The Demise of Dead Space 2's Franco Delille: How Visceral Killed a Man in One Minute
Joystiq interviews Visceral Games and finds out how one gruesome minute of Dead Space 2 was made.
In the future, our starship captains won't be as blindly heroic as their television counterparts. Their years of virtual training -- inside holo-capsule games like Dead Space 13: Amputheater -- will impart every single reason to avoid stranded ships and suspect space colonies. Even here, in 2011, Dead Space 2 provides an uncomfortable glimpse at the scary doors, inadequate fluorescent lighting and snarling horrors that await us off-planet.

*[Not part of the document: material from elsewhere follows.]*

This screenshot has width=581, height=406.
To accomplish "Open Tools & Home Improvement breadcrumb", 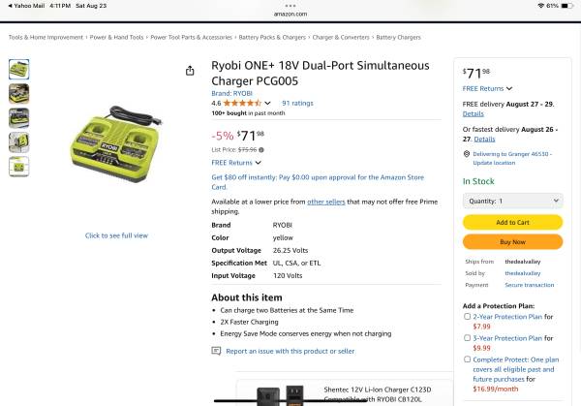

And that's before you die and come back to vicious near-life as a necrotized bag of flesh, running around wildly with scissors for hands.
The inhospitable, rickety world of Dead Space 2 and the disgusting creatures that populate it (and the necromorphs) don't seem worthy of care and devotion, yet it's all you see in every fuggy, expertly lit scene. There's no better way to see the detail-driven efforts of developer Visceral Games than by narrowing your focus to just one minute of the game, in which you're forced to watch a man shed every semblance of humanity and transform into a grotesque mess of flesh.
It's probably not as painful as it looks, I found out, because the poor guy doesn't have a brain.